▸ **Excerpted text**
10 twitter Saved the American auto industry                           
# ℹ 199,990 more rows

Decision 4

How many minimum and maximum words should be entered by the user to trigger predictions?

We will limit ourselves to 0-3 words, anything more than this, only the last three words will be taken into consideration.
Impact of this decision - We will unnest our sentences further down to include 4 word tokens(quadgrams), 3 word tokens(trigrams), 2 word tokens(bigrams) and 1 word tokens(words).
Following transformation will automatically lowercase everything for us. For now we will be converting everything to lowercase, we will revisit this decision when we are trying to improve our prediction model.

# Tokenizing to 4-word ngrams/quadgrams
quadgrams <- textSentences %>%
    unnest_tokens(output = token,
                  input = sentences,
                  token = "ngrams",
                  n = 4L) %>%
    mutate(ngram = "quadgram")

# Tokenizing to 3-word ngrams(trigrams)
trigrams <- textSentences %>%
    unnest_tokens(output = token,
                  input = sentences,
                  token = "ngrams",
                  n = 3L) %>%
    mutate(ngram = "trigram")

# Tokenizing to 2-word ngrams(bigrams)
bigrams <- textSentences %>%
    unnest_tokens(output = token,
                  input = sentences,
                  token = "ngrams",
                  n = 2L) %>%
    mutate(ngram = "bigram")

# Tokenizing to 1-word ngrams, which are just words
words <- textSentences %>%
    unnest_tokens(output = token,
                  input = sentences) %>%
    mutate(ngram = "word")

These tokens contained some missing values, since there is a chance that the sentence would end before an n-gram could be formed

cat("Missing values for each type of n-gram:\n
    1. Words - ", sum(is.na(words$token)), "out of ", nrow(words), "\n
    2. Bigrams - ", sum(is.na(bigrams$token)), "out of ", nrow(bigrams), "\n
    3. Trigrams - ", sum(is.na(trigrams$token)), "out of ", nrow(trigrams), "\n
    4. Quadgrams - ", sum(is.na(quadgrams$token)), "out of ", nrow(quadgrams))

▸ **Tasks for this exercise**
1. Answer these questions about the excerpt on n-gram tokenizing:
(a) When a user enters more than three words, which words are taken into consideration?
(b) What value of n is given to unnest_tokens when the trigrams are built?
(c) Why did the tokens contain some missing values?
2. Print the stretch of the excerpt on n-gram tokenizing from "10 twitter Saved" through "to trigger predictions?".

▸ **Data provided**

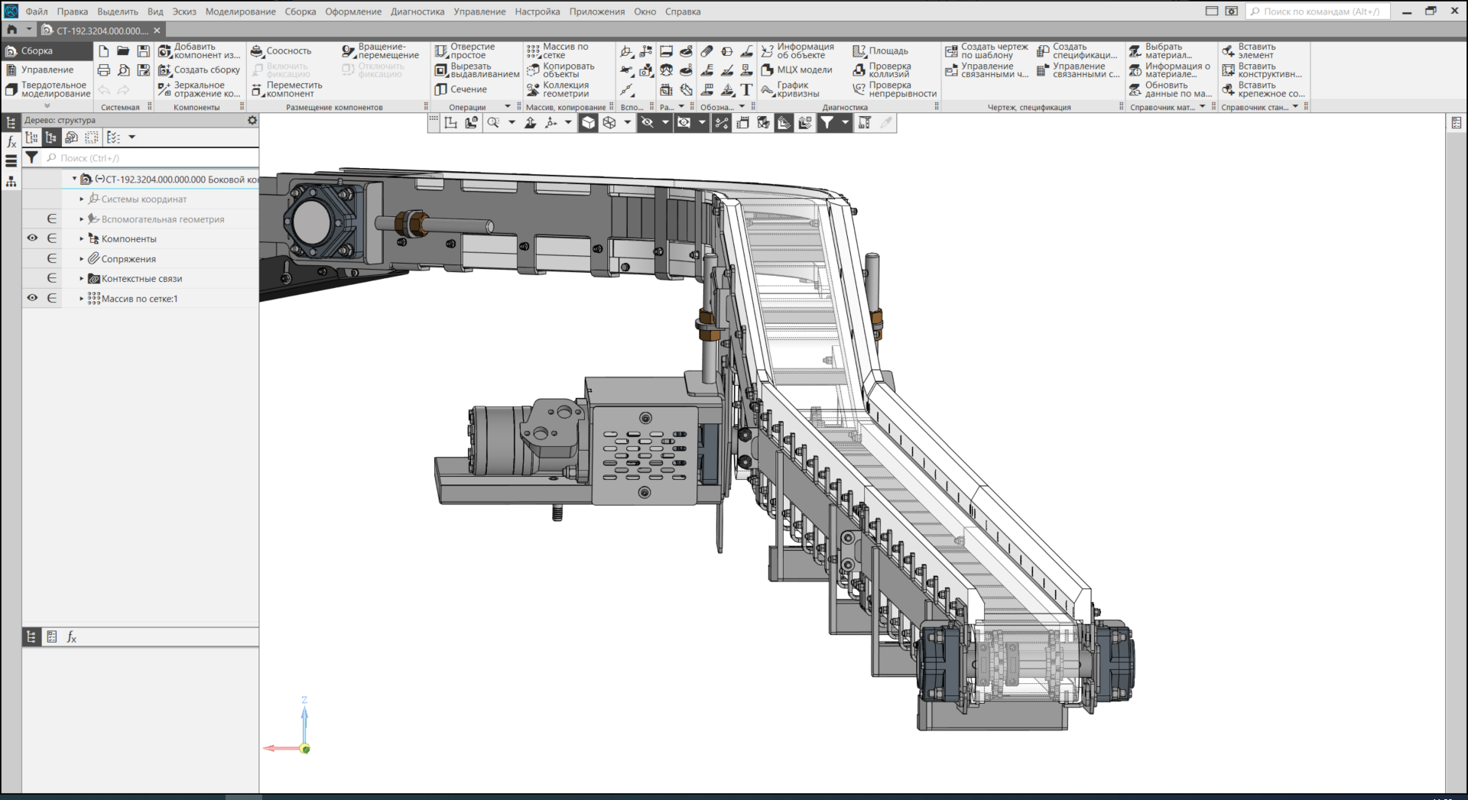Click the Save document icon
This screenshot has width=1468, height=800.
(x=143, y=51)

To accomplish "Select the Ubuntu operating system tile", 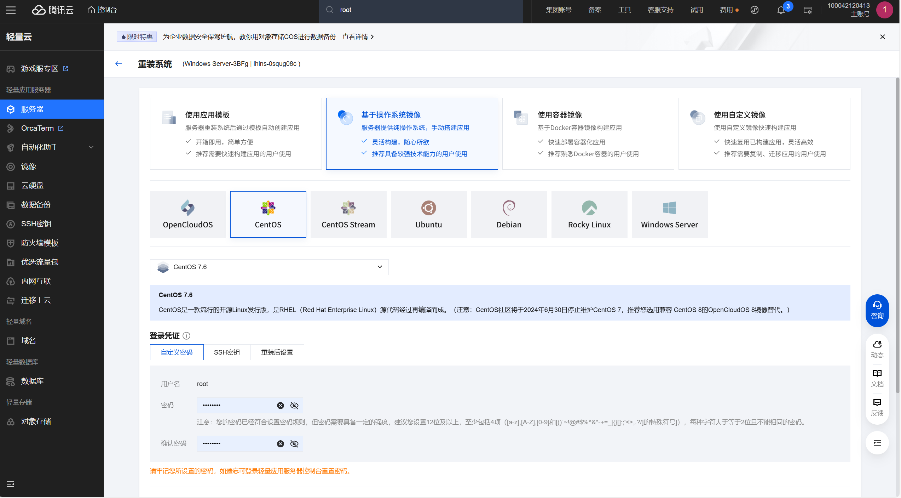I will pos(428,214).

▸ **Solutions below**
1.
(a) Only the last three words.
(b) 3L.
(c) A sentence could end before an n-gram could be formed.

2.
10 twitter Saved the American auto industry                           
# ℹ 199,990 more rows

Decision 4

How many minimum and maximum words should be entered by the user to trigger predictions?